Bisnis.com, JAKARTA — Otoritas Jasa Keuangan (OJK) mengungkap sejumlah jurus untuk menangkal naiknya klaim kesehatan industri asuransi jiwa.
Menurut data Asosiasi Asuransi Jiwa Indonesia (AAJI) pada kuartal I/2024, klaim kesehatan di industri asuransi jiwa meningkat sebanyak 29,6% secara tahunan (year on year/yoy) atau menjadi Rp5,96 triliun dari Rp4,6 triliun pada periode yang sama tahun sebelumnya.
Pada periode tahun lalu, klaim kesehatan juga mengalami kenaikan sebanyak 38,6% dibandingkan Rp3,32 triliun pada kuartal I/2022. Kenaikan klaim tersebut dipicu oleh inflasi medis serta banyaknya masyarakat yang mulai berobat pasca pandemi Covid-19. Meskipun harus dikaji lebih mendalam, kenaikan juga disebut-sebut lantaran adanya overtreatment oleh Rumah Sakit (RS).
Kepala Eksekutif Pengawas Perasuransian, Penjaminan, dan Dana Pensiun (PPDP) OJK Ogi Prastomiyono mengungkap pihaknya melakukan pembenahan ekosistem asuransi kesehatan, dengan tujuan untuk mendorong praktek pengelolaan risiko yang memadai dan efisiensi pengelolaan biaya kesehatan.
“Seluruh pemain dalam ekosistem ini harus didorong untuk memberikan efisiensi biaya medis,” kata Ogi dalam jawaban tertulis pada Selasa (11/6/2024).
Dari sisi nasabah, Ogi mengatakan perlu didorong untuk mulai memiliki kebiasaan hidup sehat sehingga dapat mendorong produktivitas yang lebih panjang dan potensi sakit yang lebih kecil, sehingga biaya yang dibutuhkan lebih efisien.
Baca Juga
Hal tersebut menurutnya dilakukan melalui sosialisasi yang masif terhadap seluruh pemegang polis asuransi tentang pentingnya hidup sehat.
“Materi sosialisasi diperoleh dari infografis yang disediakan oleh RS rekanan,” imbuhnya.
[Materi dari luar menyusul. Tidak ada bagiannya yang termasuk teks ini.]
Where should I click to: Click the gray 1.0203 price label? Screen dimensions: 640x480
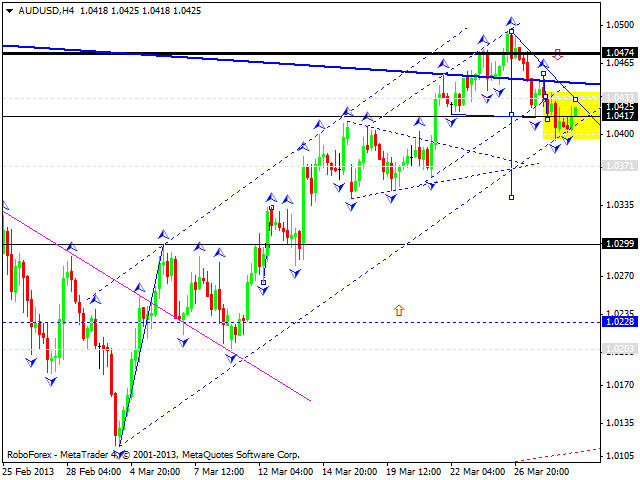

Ke depan, lanjut Ogi, OJK juga mendorong untuk menggunakan teknologi digital dan Gen Artificial Intelligence (AI) untuk mulai membangun database yang dapat digunakan dalam "telekonsultasi", semacam konsultasi dengan dokter umum secara digital, untuk meminimalkan kunjungan ke RS. Saat ini OJK juga mendorong pemanfaatan fasilitas kesehatan tingkat pertama seperti klinik untuk memberikan layanan kesehatan.
Ogi menambahkan aspek berikutnya adalah mendorong pemanfaatan teknologi digital melalui host-to-host dengan RS untuk membangun database yang baik dan memungkinkan pemberian layanan medis yang lebih cepat dan terukur secara medis, yang memenuhi kaidah clinical pathways untuk layanan medis dan efficacy yang memadai untuk obat.
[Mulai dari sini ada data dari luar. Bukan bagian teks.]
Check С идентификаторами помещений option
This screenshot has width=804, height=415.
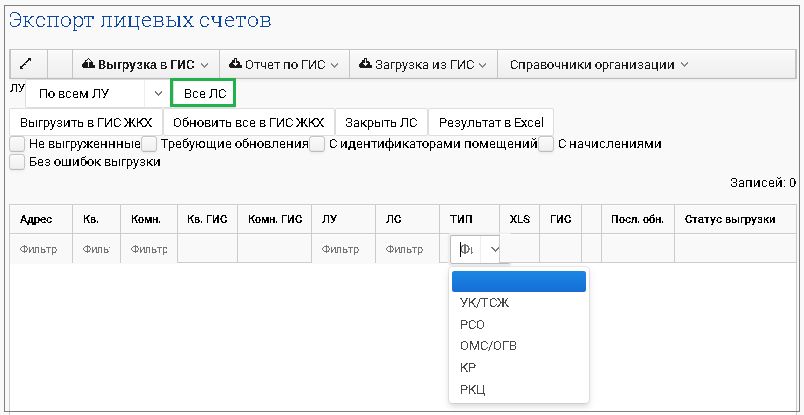point(317,144)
Adapun database yang diperoleh dari sistem host-to-host ini akan digunakan untuk melakukan utilization review dengan RS rekanan untuk mendorong layanan medis dan obat yang lebih efisien, dengan mengedepankan aspek clinical pathways dan efficacy yang memadai.
Teknologi digital tersebut memungkinkan untuk memitigasi risiko fraud dari pengguna jasa asuransi dan fasilitas kesehatan sebagai penyedia layanan medis.
“Bagian terakhir adalah pembentukan database asuransi kesehatan untuk membangun risk scoring yang memadai dan untuk memitigasi pengguna dan penyedia jasa dari risiko fraud,” ungkap Ogi.
Upaya tersebut dilakukan OJK bersama Kementerian Kesehatan (Kemenkes) untuk memastikan hasil utilization review dapat diterapkan dalam pemberian layanan medis dan obat oleh RS rekanan. Kemudian OJK juga mendorong perusahaan asuransi untuk membentuk Medical Advisory Board yang akan memberikan masukan berkala atas layanan medis yang ada sehingga perusahaan asuransi, berdasarkan data yang ada dari pemberian asuransi kesehatan, dapat mengkomunikasikan hasilnya dengan RS rekanan.
Tidak hanya sampai disitu, Ogi melanjutkan OJK juga mendorong perusahaan asuransi untuk membangun database kepesertaan asuransi kesehatan untuk memastikan dapat memperoleh database yang memadai tentang pengalaman loss ratio dari badan usaha yang ditutup dan dari individu, serta untuk memitigasi risiko fraud dari nasabah berbentuk badan usaha dan individu. Database tersebut nantinya akan digunakan oleh seluruh perusahaan asuransi yang memberikan layanan asuransi kesehatan.
Terakhir OJK juga mendorong perusahaan asuransi untuk mereview kembali fitur produk yang dipasarkan sehingga sesuai dengan kebutuhan nasabah dan tidak berlebihan dan mudah untuk dimanfaatkan dengan tidak bertanggung jawab.
“Perusahaan asuransi juga harus membekali tenaga pemasar dengan pemahaman produk yang memadai sehingga dapat menjelaskan dengan baik kepada calon nasabah,” tandas Ogi.